The Babylonians had destroyed the first Holy Temple a couple centuries prior; at the time of the Hanukkah story, the second Holy Temple we’d built was standing. Our Holy Temple is not simply a dedicated place for worship. It is a physical place that is also the foundation of our relationship with God. This was during a time when prophecy still existed and miracles were performed daily. There is a Hebrew word for the presence there: “Shechina,” which refers to the condensed presence of God in an area. While God is everywhere, in that place the awareness of his presence is nearly tangible.

Yet the Greeks seized our Temple and used it for idol worship. Antiochus completely replaced our holy environment with acts such as sacrificing pigs to false gods. While many Jews quickly turned to Greek culture and began to focus on their physiques and strength (spending a lot of time in gymnasiums), others refused to betray their faith. Those who publicly studied Torah and fulfilled its commandments were killed by a Greek without hesitation. The dreidel became popularized as Jews secretly taught and studied with their children — when a Greek soldier approached, they would pretend to just be playing with a spinning top.

One day, still in Israel, the Greeks built an altar in the town of Modi’in. All Jews were to show support to the new Greek world by sacrificing a pig on that altar. That was the final push that motivated Mattathias to do something for his people. He and his five sons began to kill the Greeks in small, strategic attacks. When Mattathias died of old age, his son Yehuda (Judah in English) became the leader of their small group. They were called the Maccabees, meaning “hammers,” and used shields adorned with the Star of David — this usage began the association of the symbol with the Jewish people. After approximately seven years of fighting for religious rights, they overtook King Antiochus, regained the Holy Temple, and compromised for their freedom to keep the Torah with Lysias, the next ruler of Syria.

They cleansed the Holy Temple and continued to serve God to the best of their abilities.

The menorah, which has seven branches as opposed to the nine-branched “hanukkiah” that we light in modern times, was to stay lit twenty four hours a day. We used special kosher, clean, and dedicated olive oil for the menorah, but due to the Greeks’ disrespect we only had a small amount remaining. We used that little bit of oil, and a miracle occurred — it remained lit for the eight days it took to get more oil. We now light the hanukkiah each year to remember the miracle of the oil and the battle we fought: eight candles to remind us of the eight days.

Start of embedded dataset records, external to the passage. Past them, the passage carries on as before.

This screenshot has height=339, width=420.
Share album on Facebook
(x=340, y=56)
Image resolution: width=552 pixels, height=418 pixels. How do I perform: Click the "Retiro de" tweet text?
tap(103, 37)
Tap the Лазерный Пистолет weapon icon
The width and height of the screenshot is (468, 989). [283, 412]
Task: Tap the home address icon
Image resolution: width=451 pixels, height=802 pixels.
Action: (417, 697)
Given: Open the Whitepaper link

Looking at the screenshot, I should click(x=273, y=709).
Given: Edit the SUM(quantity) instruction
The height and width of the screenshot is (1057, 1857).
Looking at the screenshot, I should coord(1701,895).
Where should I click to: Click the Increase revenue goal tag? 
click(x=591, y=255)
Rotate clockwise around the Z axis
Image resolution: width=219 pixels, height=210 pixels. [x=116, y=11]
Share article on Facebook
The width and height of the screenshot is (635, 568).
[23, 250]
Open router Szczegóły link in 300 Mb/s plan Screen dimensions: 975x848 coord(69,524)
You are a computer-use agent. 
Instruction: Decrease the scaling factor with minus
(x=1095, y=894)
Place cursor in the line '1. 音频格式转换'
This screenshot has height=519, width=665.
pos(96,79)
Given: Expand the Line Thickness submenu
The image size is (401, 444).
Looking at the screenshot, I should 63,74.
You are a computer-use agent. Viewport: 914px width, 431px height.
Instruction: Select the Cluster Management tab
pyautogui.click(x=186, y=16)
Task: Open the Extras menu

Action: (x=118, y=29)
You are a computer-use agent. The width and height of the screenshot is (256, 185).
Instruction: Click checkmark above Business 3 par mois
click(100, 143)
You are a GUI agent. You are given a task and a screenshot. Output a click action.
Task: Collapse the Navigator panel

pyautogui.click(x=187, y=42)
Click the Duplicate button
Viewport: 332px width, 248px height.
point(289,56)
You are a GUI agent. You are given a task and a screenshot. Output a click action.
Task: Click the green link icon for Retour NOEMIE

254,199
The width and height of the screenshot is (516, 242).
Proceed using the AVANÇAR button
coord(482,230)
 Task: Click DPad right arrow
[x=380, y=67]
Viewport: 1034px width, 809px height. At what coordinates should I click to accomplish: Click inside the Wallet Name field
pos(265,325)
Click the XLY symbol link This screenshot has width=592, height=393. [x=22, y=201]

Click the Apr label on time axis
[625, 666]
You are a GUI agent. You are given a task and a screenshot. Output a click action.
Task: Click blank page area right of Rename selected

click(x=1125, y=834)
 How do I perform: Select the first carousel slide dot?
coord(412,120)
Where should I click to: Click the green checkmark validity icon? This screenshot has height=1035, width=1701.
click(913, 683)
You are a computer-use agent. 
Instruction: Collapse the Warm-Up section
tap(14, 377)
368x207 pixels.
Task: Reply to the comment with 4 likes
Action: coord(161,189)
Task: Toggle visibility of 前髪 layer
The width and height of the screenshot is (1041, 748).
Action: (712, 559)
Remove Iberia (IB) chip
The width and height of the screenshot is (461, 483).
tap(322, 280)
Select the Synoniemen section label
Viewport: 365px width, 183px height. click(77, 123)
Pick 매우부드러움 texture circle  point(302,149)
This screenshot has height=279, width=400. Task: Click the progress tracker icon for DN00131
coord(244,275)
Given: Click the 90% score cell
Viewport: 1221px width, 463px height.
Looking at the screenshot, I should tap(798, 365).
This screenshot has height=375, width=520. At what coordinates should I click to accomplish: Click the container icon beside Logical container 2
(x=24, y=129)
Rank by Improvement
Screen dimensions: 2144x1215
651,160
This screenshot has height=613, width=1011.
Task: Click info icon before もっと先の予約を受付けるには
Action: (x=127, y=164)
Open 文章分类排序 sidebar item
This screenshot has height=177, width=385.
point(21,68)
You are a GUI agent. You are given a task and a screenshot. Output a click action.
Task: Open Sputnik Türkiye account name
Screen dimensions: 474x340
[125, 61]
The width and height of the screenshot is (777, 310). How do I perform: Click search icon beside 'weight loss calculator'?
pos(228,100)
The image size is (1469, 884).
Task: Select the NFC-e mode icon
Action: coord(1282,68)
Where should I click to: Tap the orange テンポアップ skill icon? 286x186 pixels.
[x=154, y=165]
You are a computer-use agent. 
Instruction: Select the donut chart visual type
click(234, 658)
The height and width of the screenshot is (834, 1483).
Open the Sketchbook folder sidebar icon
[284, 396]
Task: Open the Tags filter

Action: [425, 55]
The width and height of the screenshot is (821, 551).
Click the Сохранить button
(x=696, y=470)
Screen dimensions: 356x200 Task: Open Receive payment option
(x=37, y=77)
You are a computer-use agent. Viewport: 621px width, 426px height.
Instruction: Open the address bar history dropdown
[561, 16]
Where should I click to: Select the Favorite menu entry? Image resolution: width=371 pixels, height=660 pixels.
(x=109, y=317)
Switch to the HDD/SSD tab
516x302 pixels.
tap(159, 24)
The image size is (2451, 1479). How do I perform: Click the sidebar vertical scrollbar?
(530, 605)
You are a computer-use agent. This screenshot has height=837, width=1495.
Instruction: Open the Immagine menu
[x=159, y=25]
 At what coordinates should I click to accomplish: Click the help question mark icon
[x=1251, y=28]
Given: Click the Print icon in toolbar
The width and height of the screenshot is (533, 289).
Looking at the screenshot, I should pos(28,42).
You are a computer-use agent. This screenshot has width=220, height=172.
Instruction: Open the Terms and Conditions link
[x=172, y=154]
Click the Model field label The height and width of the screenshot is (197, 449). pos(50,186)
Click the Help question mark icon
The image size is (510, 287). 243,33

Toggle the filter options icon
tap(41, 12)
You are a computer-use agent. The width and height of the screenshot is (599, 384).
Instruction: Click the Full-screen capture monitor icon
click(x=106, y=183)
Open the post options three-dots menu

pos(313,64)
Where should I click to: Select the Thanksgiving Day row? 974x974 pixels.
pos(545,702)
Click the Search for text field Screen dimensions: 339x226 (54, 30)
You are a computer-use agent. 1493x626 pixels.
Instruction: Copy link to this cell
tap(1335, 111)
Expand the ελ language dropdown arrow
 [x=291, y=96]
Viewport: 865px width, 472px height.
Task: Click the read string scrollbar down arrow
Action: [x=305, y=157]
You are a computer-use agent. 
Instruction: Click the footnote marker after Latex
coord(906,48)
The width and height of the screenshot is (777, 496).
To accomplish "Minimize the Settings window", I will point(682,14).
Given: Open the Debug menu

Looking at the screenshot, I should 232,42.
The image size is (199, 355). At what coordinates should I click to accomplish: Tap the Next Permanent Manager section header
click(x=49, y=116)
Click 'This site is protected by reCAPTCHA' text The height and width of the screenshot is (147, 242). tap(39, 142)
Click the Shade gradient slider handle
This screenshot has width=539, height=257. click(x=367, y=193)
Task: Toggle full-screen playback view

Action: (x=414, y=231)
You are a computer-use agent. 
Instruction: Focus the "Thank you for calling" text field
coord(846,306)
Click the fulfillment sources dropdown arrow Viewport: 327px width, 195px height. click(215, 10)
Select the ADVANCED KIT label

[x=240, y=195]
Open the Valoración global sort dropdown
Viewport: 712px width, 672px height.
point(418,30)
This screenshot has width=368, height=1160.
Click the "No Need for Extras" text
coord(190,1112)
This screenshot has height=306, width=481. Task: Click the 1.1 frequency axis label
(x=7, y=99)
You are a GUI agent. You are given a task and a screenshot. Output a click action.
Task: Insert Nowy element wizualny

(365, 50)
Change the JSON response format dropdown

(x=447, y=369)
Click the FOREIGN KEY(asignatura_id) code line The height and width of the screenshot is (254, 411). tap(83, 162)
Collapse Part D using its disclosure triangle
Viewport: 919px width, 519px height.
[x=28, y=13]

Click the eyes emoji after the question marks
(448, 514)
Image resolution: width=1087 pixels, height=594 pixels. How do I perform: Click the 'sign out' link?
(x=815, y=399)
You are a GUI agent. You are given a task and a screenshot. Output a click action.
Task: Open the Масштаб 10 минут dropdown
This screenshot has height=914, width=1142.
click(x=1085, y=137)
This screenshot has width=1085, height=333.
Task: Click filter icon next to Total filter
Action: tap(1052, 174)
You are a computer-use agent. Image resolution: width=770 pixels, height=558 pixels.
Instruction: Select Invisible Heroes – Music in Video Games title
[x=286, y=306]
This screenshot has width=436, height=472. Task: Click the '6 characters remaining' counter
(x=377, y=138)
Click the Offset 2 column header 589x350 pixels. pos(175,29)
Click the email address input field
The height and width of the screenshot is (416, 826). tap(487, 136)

One rabbinical opinion held that the miracle was for seven days, because we had enough oil to light the menorah for one day. Rabbinical opinion has come to be unanimous that the eighth candle is essential even if one believes the miracle lasted seven days, because it serves as a reminder of the miracle of the Maccabees overtaking the Greek army and freeing us from their rule.

There is a ninth candle, slightly elevated above the others, on the hanukkiah as well. The shamash is used to light the other candles, because those eight candles are lit for the purpose of fulfilling the Hanukkah tradition. Eight lights for eight nights and one extra for practicality.

I strongly believe that Hannukah is one of the most underrated elements of Judaism because we tend to overlook the message behind the lighting of the candles. We place the hanukkiah by the window — where it can be seen by passersby — to show the world that we cannot be successfully silenced or controlled. We will always fight back and prioritize our faith in God and His Torah. That message, especially now in such a secularized time, must not be forgotten or ignored.

Since the attack of the Greeks, Jews have never been the same as a people. We are more secularized now than we have been in a long time; the beginning of the great decline in spirituality can be traced back to this event. This is when we lost the potential for prophecy and the Temple, and we are working and waiting to get those things back.

On the dreidel are the Hebrew letters nun, gimmel, hay, and shin. These letters stand for the phrase “Nes Gadol Hayah Sham,” translating to “A Great Miracle Happened There.” It is a miracle to remember.